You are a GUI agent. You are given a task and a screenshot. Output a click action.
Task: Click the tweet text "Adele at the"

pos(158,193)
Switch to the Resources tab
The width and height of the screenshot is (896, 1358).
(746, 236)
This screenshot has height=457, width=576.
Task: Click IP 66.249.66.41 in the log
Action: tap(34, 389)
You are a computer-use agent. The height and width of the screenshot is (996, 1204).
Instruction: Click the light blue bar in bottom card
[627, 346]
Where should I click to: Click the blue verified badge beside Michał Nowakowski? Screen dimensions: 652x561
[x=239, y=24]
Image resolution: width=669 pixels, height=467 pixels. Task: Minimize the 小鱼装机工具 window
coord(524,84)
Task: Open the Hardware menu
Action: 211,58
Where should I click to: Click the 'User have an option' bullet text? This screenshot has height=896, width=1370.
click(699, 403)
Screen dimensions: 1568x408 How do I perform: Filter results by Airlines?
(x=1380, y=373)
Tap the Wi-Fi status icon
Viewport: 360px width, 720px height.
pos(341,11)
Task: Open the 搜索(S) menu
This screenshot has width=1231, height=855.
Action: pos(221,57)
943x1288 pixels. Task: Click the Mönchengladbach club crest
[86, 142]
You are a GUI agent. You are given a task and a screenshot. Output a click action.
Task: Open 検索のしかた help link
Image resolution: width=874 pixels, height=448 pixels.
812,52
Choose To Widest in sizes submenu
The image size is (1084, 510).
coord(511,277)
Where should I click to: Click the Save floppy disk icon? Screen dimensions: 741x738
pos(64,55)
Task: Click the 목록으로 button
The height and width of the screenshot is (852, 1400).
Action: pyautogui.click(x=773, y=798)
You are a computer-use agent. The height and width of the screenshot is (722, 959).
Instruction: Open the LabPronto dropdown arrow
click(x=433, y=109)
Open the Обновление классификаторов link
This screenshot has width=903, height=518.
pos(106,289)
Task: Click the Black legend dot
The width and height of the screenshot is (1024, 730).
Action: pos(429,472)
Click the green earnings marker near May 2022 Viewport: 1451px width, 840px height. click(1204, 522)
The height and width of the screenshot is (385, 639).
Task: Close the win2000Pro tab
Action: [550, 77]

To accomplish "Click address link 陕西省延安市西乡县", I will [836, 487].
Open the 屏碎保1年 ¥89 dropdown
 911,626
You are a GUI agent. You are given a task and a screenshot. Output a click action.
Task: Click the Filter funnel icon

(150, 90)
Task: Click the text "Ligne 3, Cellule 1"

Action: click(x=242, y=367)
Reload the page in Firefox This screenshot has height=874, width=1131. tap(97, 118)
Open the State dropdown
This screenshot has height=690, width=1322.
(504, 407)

◆ Exercise details: Repeat the material above in full. Change no word.

◆ Exercise response:
You are a GUI agent. You are given a task and a screenshot. Output a click action.
Task: Click the tweet text "Adele at the"

pos(158,193)
Switch to the Resources tab
The width and height of the screenshot is (896, 1358).
(746, 236)
This screenshot has height=457, width=576.
Task: Click IP 66.249.66.41 in the log
Action: tap(34, 389)
You are a computer-use agent. The height and width of the screenshot is (996, 1204).
Instruction: Click the light blue bar in bottom card
[627, 346]
Where should I click to: Click the blue verified badge beside Michał Nowakowski? Screen dimensions: 652x561
[x=239, y=24]
Image resolution: width=669 pixels, height=467 pixels. Task: Minimize the 小鱼装机工具 window
coord(524,84)
Task: Open the Hardware menu
Action: 211,58
Where should I click to: Click the 'User have an option' bullet text? This screenshot has height=896, width=1370.
click(699, 403)
Screen dimensions: 1568x408 How do I perform: Filter results by Airlines?
(x=1380, y=373)
Tap the Wi-Fi status icon
Viewport: 360px width, 720px height.
pos(341,11)
Task: Open the 搜索(S) menu
This screenshot has width=1231, height=855.
Action: pos(221,57)
943x1288 pixels. Task: Click the Mönchengladbach club crest
[86, 142]
You are a GUI agent. You are given a task and a screenshot. Output a click action.
Task: Open 検索のしかた help link
Image resolution: width=874 pixels, height=448 pixels.
812,52
Choose To Widest in sizes submenu
The image size is (1084, 510).
coord(511,277)
Where should I click to: Click the Save floppy disk icon? Screen dimensions: 741x738
pos(64,55)
Task: Click the 목록으로 button
The height and width of the screenshot is (852, 1400).
Action: pyautogui.click(x=773, y=798)
You are a computer-use agent. The height and width of the screenshot is (722, 959).
Instruction: Open the LabPronto dropdown arrow
click(x=433, y=109)
Open the Обновление классификаторов link
This screenshot has width=903, height=518.
pos(106,289)
Task: Click the Black legend dot
The width and height of the screenshot is (1024, 730).
Action: pos(429,472)
Click the green earnings marker near May 2022 Viewport: 1451px width, 840px height. click(1204, 522)
The height and width of the screenshot is (385, 639).
Task: Close the win2000Pro tab
Action: [550, 77]

To accomplish "Click address link 陕西省延安市西乡县", I will [836, 487].
Open the 屏碎保1年 ¥89 dropdown
 911,626
You are a GUI agent. You are given a task and a screenshot. Output a click action.
Task: Click the Filter funnel icon

(150, 90)
Task: Click the text "Ligne 3, Cellule 1"

Action: click(x=242, y=367)
Reload the page in Firefox This screenshot has height=874, width=1131. tap(97, 118)
Open the State dropdown
This screenshot has height=690, width=1322.
(504, 407)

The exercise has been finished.